The results were indicated that in 6 members of these family appeared with similar balanced robertsonian translocation between chromosomes no.21/14 which 4 member and proband's Karyotype is represented in plate 1-5. Chromosomal constitution appeared with 21q/14q (q21.1, q11.2).
Figure 1. Pedigree of family with robertsonian translocation
Plate 1. A Karyotype of the female with Robertsonian translocation between chromosomes No.21 to No 14
45 XX 21q/14q (q21.1, q11.2). (V-4)
Plate 2. A Karyotype of a male with Robertsonian translocation between chromosomes No.21 to No 14
45 XY 21q/14q (q21.1, q11.2). (V-7)
Plate 3. A Karyotype of a male with Robertsonian translocation between chromosomes No.21 to No 14
45 XY 21q/14q (q21.1, q11.2). (V-8)
Plate 4. A Karyotype of a male with Robertsonian translocation between chromosomes No.21 to No 14
45 XY 21q/14q (q21.1, q11.2). (V-1)
Plate 5. Proband's karyotype with down syndrome, 46, XY, t (21/14). (VI-3)
Discussion
Chromosomal rearrangement leads to reduced fertility in both gender. About 15-20% of pregnancies that end in spontaneous abortion occur in the first trimester. It has been reported that, the most common cause of spontaneous abortion in the first trimester (approximately 50%) is chromosomal abnormalities. The majority of chromosomal anomalies (95%) are numerical, about 60% are trisomy’s, 20% are X monosomy and the remainder are (15%) polyploidy especially triploidy (
8). On the other hand, half of the structural abnormalities may be inherited from a parents who carrying a balanced chromosomal translocation which are at a higher risk of having children with chromosomal abnormalities (
10, 11, 12). It has been reported in some related articles that, the risk of RSA is increased in couples who one of them has such balanced rearrangement (
9, 10).
Overall, carriers of balanced rearrangements are at high risk of recurrent spontaneous abortion, althought the phenotype of such couples seem to be normal, but neverthelese due to the production of unbalanced gametes, recurrent miscarriage or children with abnormal phenotypes might be observed (
13, 14).

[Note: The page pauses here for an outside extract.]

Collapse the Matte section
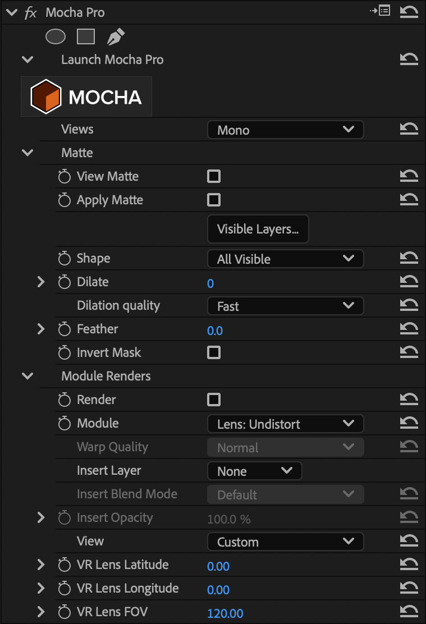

In addition two recent studies show that a higher incidence of chromosomal translocation, directly increases the incidence of abortion in families while any increase in the incidence of chromosome inversion is not associated with an increased miscarriage in couples (
13, 15). Cytogenetically, robertsonian translocation or centric fusion of two long arm of acrocentric chromosomes) involving chromosome 21 are the most common structural chromosomal aberrations, which occur with an incidence of ∼1 in 1000 in the general population (
16). Although it seems that the prevalence of these structural abnormalities in males and females is similar, but a recent study found that women carrying Robertsonian translocation, carry the abnormality to the fetus four times more than men (
16).
In our study 10 members of related family with the history of recurrent abortion were assessed for cytogenetic evaluation. The results were indicated that only 6 member of this family appeared with balanced Robertsonian translocation between chromosomes No.21/14 (plate 1-4). This results are in agreement with several previous studies which claimed that an increased risk of spontaneous abortion in couples with balanced chromosomal rearrangements compared with general population (
2).
Conclusion
Cytogenetic analysis of couples with the history of recurrent abortions should be suggested compulsory to estimate the probable presence of any chromosomal rearrangement. This offer will be valuable information for genetic consulting.
Acknowledgments
The authors are grateful for financial support provided by Mashhad University of Medical Sciences. In addition, we would like to express our appreciation to Mrs. Rabani and Mrs. Hasanzadeh for their excellent technical assistant.